Moreover, the trade since the beginning of 2018 has been forming a Broadening Pattern, showing higher highs on the one hand but lower lows on the other. This is bearish and appears at market tops. It demonstrates a market that's confused and scared and lacking a coherent strategy, in short, a total absence of leadership.
We recognize the lack of direction by the trend inconsistency. If business is weakening, as demonstrated by the S&P 500's low prices in early 2018 and at the beginning of 2019, then why is the benchmark also hitting new price highs, which occurred when they were rising between the beginning of 2018 to late October 2018, and then again from the start of 2019-April.
The Broadening Pattern is complete with a downside breakout. The trick is pinpointing a specific price as the lower limit, considering the falling angle of the lower boundary. Therefore, this pattern promises considerable volatility ahead, as fundamental investors change their minds regarding the geopolitics, economic data and earnings – and how they all intermingle, while technical traders chase trend lines.
Another worry for investors is Thursday’s yield inversion. This is the second time this year the 3-month Treasury yield climbed above the 10-year yield.
While we expected a market decline—albeit much earlier and at a lower price level, we're not comfortable buying into any declines related to Friday's rally, due to the rash nature of the price action. Investors appear to be trading based on knee-jerk reactions.
Pricing in a trade resolution is premature, though it did create a much needed balancing-out of the market. However, relying on this one headwind, or its removal, for an ongoing, coherent market strategy isn't sustainable. The Fed’s ongoing inconsistencies aren't helping either.
The only thing that seems to be fundamentally reliable is hard economic data, which remains relatively strong, and company earnings, which have been phenomenal. Therefore, we consider all this short-term noise, at least in the very near-term. Should a bona fide technical reversal occur, we’ll let you know.
Week Ahead
All times listed are EDT
Monday
9:10: U.S. – FOMC Member Clarida Speaks: the Vice Chairman of the Fed, agrees that the trade war “has not had a big impact on the economy" and says that the Fed can’t ignore global risks.
9:10: U.S. – FOMC Member Rosengren Speaks: the President and CEO of the Boston Fed, expects a rate cut in the second half of the year.
Tuesday
4:30: U.K. – Average Earnings Index + Bonus: expected to edge lower, to 3.4% from 3.5% MoM.

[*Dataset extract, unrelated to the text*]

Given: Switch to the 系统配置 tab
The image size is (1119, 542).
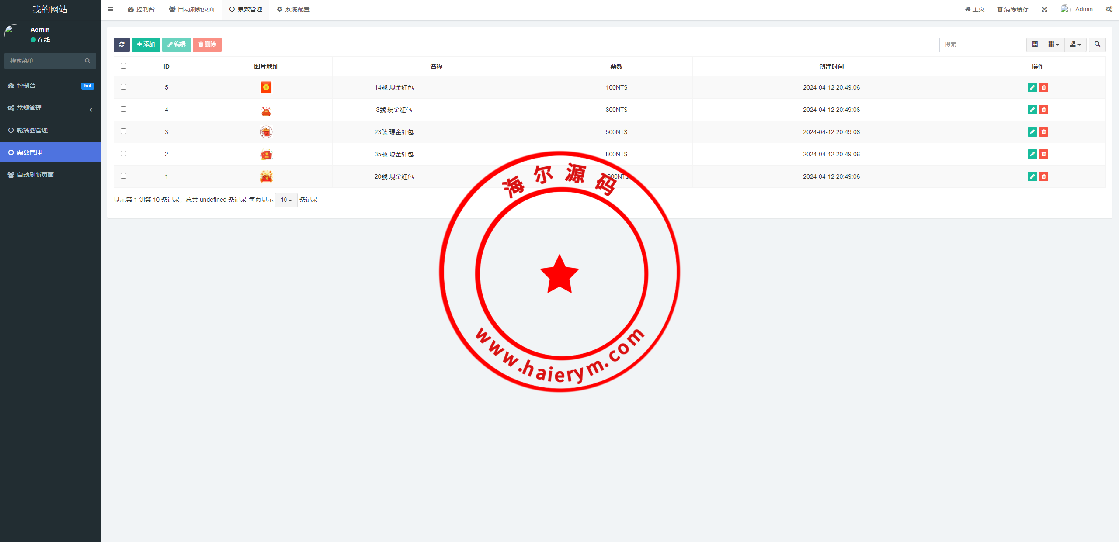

4:30: U.K. – Claimant Count Change: expected to fall to 24.2K from 28.3K.
22:00: China – Industrial Production: likely to have fallen to 6.5% from 8.5%. This could potentially spur Trump to drive an even harder line on trade negotiations, considering the divergence between U.S. economic strength and the Chinese contraction, ahead of his 2020 reelection bid.
Wednesday
2:00: Germany – GDP: seen to have surged to 0.4% from 0.0% QoQ, while declining to 0.7% from 0.9% YoY.

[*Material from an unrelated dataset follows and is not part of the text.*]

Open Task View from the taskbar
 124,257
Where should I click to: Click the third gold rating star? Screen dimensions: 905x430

8:30: U.S. – Core Retail Sales: forecast to have dropped to 0.7% from 1.2%; headline Retail Sales are expected to have plunged to 0.2% from 1.6%.
8:30: Canada – Core CPI: expected to have climbed to 1.8% from 1.6% YoY.
10:30: U.S. – Crude Oil Inventories: seen to surge to 2.984 million barrels from -3.963 million. The big margin allows for considerable room of error and for commensurate volatility to follow.
21:30: Australia – Employment Change: expected to have plunged to 15.2K from 25.7K in April, while the Participation Rate is expected to have remained flat 65.7%.
Thursday
8:30: U.S. – Building Permits: likely to have edged up to 1.290 million from 1.288 million.
8:30: U.S. – Philadelphia Fed Manufacturing Index: expected to have risen to 10.0 from 8.5
11:15: Canada – BOC Gov Poloz Speaks: he’s likely to talk about the fight for a mortgage market shakeup, even as the industry remains depressed since the 2008 financial crisis.
Friday
5:00: Eurozone – CPI: expected to remain steady at 1.7% YoY, while declining to 0.7% from 1.0 MoM.